Painkillers e.g. paracetamol

Paracetamol and alcohol are both broken down by the liver, therefore your liver has to work harder if you take them together. Never take more than the recommended dose of paracetamol.

Anti-inflammatory drugs e.g. ibuprofen, aspirin

These medicines can irritate the stomach, the same as alcohol and people who drink on a regular basis are more likely to suffer from heartburn and stomach ulcers. These drugs can also thin the blood therefore increasing the risk of bleeding.

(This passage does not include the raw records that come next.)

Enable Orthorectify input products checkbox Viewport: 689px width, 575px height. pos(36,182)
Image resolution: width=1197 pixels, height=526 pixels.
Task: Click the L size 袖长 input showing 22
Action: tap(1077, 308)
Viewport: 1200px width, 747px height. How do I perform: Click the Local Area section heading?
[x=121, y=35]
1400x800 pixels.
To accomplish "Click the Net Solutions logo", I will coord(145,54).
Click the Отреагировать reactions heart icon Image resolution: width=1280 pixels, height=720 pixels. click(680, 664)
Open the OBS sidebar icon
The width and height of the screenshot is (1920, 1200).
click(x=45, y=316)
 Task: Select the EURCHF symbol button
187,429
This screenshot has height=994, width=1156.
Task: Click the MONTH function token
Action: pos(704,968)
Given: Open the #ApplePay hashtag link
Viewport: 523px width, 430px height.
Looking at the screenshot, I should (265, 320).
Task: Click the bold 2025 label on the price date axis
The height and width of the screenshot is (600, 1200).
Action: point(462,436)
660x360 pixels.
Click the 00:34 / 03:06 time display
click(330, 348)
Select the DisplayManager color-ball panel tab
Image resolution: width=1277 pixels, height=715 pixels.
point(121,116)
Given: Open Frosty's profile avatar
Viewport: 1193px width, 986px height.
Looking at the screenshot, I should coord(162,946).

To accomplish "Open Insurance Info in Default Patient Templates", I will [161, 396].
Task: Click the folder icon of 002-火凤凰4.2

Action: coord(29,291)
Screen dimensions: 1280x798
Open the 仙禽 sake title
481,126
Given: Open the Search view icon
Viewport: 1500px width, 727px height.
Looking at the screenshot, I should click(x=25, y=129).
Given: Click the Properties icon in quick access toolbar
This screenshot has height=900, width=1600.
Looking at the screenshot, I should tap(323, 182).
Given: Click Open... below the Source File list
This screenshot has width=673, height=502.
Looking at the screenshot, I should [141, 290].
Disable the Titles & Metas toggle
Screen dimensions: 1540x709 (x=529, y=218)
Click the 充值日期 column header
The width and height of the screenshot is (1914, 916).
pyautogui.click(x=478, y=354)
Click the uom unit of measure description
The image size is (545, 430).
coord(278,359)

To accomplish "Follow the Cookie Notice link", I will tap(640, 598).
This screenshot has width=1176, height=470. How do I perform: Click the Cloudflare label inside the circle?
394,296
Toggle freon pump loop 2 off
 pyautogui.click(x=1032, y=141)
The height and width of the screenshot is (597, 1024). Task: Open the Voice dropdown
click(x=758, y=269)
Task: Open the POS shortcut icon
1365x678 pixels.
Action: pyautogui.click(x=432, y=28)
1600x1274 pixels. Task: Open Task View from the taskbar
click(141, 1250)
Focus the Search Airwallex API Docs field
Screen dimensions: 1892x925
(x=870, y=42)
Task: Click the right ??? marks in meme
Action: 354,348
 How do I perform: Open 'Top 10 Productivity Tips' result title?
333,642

Blood thinning medicines e.g. warfarin

Pay particular attention to your daily units. It is dangerous to drink over the recommended limits or get drunk while taking warfarin. Doing this may increase the risk of bleeding

Stomach healing medicines e.g. omeprazole, lansoprazole, ranitidine

People who drink regularly are more likely to suffer from heartburn and stomach ulcers. As alcohol irritates the stomach lining, drinking it will reduce the effectiveness of these medicines


While we do need to be aware of the effects of drinking the pressures by the medical profession to curb our pleasures can often do more harm than good.

A sensible attitude to lifestyles can do more for our wellbeing than constant nagging about what is bad for us.  Well that’s my opinion:  Cheers!